* Extract *
§
Cha is pretty even-handed with her treatment of the two families. In fact, she’s more sympathetic to the Matthewses than she is to the Parks. Which I kept — with or without justification — thinking about. Steph Cha is obviously Korean-American. I imagine one of the two sisters is a stand-in for her. Probably the sheltered younger sister, Grace, who is clueless about her mother’s indiscretions. I have a general sense, based on where Cha grew up and the private high school that we both attended, that she is not intimately familiar with the life and times of ex-cons. Or the African American experience in Los Angeles both in the 1990s and in current times. So her lens is certainly coming from one side of the microscope. A horribly botched metaphor, but you get the point. Regardless of her even-handedness, it was always in the back of my mind, and I always felt like I was looking for a wobble or a tone-deafness with the black characters. Frankly, I didn’t see anything, but I was on a beach for a good chunk of this, so my attention was definitely not at 100%. Stupid seagulls.
§
* Recorded data *
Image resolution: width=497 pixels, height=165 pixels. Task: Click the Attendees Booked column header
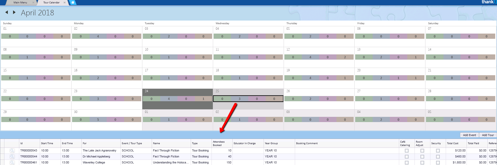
§
* Prompt 1 *
List every person or family the book review mentions by name.
* Prompt 2 *
Pick up the book review after its last line and keep writing it.
The material has nothing to do with the book review.

* Answer box 1 *
Steph Cha, the Matthewses, the Parks, Grace

* Answer box 2 *
Now, I don’t want to hang this albatross around this book’s neck, but I also couldn’t help thinking about Crash when reading this thing. Granted, I’ve shunted that shittiest of films from my memory in the best way I can, but there is something in the melodrama and situation that reminded me of it. Though maybe it’s just a superficial similarity. Whatever the case, I feel like the overarching idea/theme here is better than the story itself. The idea of two entangled families coming together in grief and murder to form a kind of détente because they realize that they are not their parents. They are not destined to repeat old patterns. To hold on to bad blood. They are only at odds because they’ve always been at odds. And forgiveness, while almost as hard as anger and retribution, is the best path. And that the peace has to start with someone — even one or two someones. So why not let it be them?